United States District Court, N.D. Illinois, Eastern Division.

January 7, 2015.


GARY FEINERMAN, District Judge.

Having successfully moved to withdraw the reference of an adversary proceeding he filed in the bankruptcy court against Coventry Health Care, Inc. (which has since merged with Aetna Health Holdings, LLC, but the parties continue to call it “Coventry”) and Ridgestone Bank, Doc. 20, Gus A. Paloian, the Chapter 7 Trustee for Canopy Financial, Inc., filed a fourth amended complaint, which seeks to avoid and recover allegedly fraudulent transfers, objects to Coventry’s and Ridgestone’s proofs of claims, and seeks to impose contribution liability on them for a fraud committed by two of Canopy’s high-ranking employees. Doc. 25. Coventry answered and filed a counterclaim for contribution. Doc. 30. Ridgestone answered but did not file a counterclaim. Doc. 26. The court previously denied Ridgestone’s motion for judgment on the pleadings as to the Trustee’s contribution claim. Docs. 50-51 (reported at 2014 WL 3725724 (N.D. Ill. July 28, 2014)). Now before the court are Coventry’s motion under Civil Rule 15(a) and Bankruptcy Rule 7015 to add more counterclaims, Doc. 61; the Trustee’s motion under Civil Rule 12(c) and Bankruptcy Rule 7012 for judgment on the pleadings as to Coventry’s existing counterclaim, Doc. 69; and the Trustee’s objection under Bankruptcy Rule 3007 to Counts II through V of Ridgestone’s proof of claim, Doc. 33. Coventry’s motion is granted, the Trustee’s motion is denied, and Counts II through V of Ridgestone’s proof of claim are disallowed.

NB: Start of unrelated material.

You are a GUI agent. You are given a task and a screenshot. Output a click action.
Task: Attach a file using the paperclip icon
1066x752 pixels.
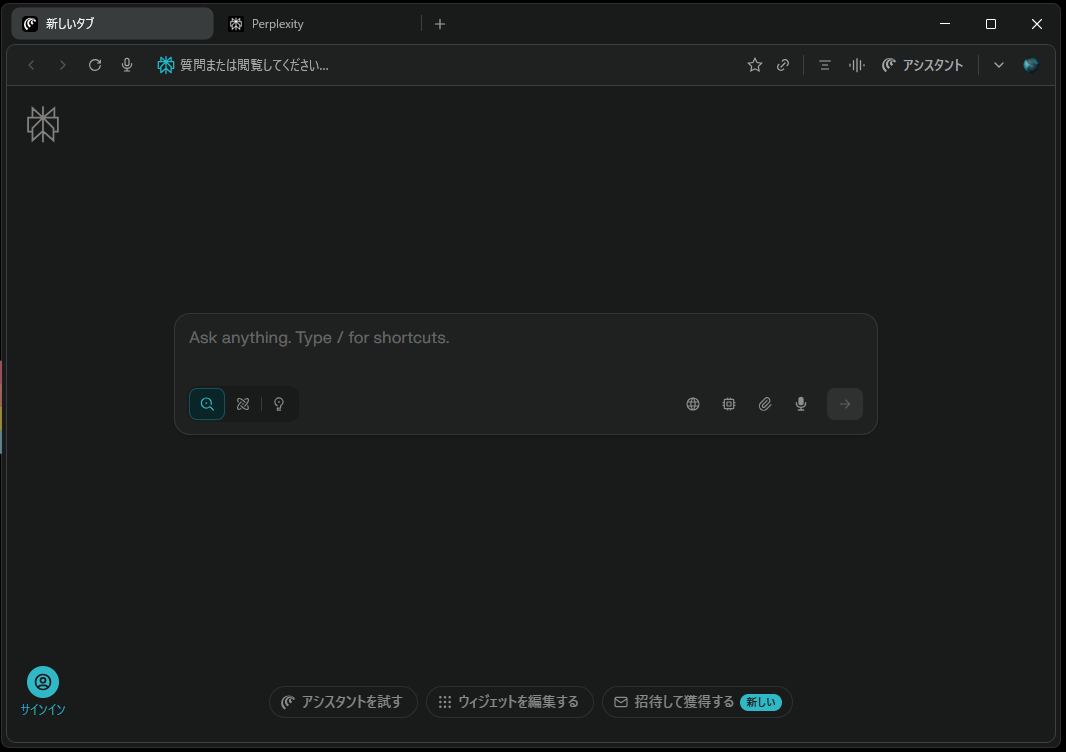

As on a Civil Rule 12(b)(6) motion, the court on a Civil Rule 12(c) and Civil Rule 15(a) motion assumes the truth of the counterclaims’ well-pleaded factual allegations, though not their legal conclusions. See Adams v. City of Indianapolis, 742 F.3d 720, 727-28 (7th Cir. 2014) (“A motion for judgment on the pleadings under Rule 12(c) of the Federal Rules of Civil Procedure is governed by the same standards as a motion to dismiss for failure to state a claim under Rule 12(b)(6).”); Reger Development, LLC v. Nat’l City Bank, 592 F.3d 759, 763 (7th Cir. 2010) ; Barry Aviation Inc. v. Land O’Lakes Mun. Airport Comm’n, 377 F.3d 682, 687 & n.3 (7th Cir. 2004) (applying the Civil Rule 12(b)(6) standard to a Civil Rule 15 motion to amend). The court must also consider “documents attached to the [counterclaims], documents that are critical to the [counterclaims] and referred to in [them], and information that is subject to proper judicial notice,” along with additional facts set forth in Coventry’s briefs, so long as those additional facts “are consistent with the pleadings.” Geinosky v. City of Chicago, 675 F.3d 743, 745 n.1 (7th Cir. 2012) . The following facts are set forth as favorably to Coventry as permitted by these materials. See Gomez v. Randle, 680 F.3d 859, 864 (7th Cir. 2012) .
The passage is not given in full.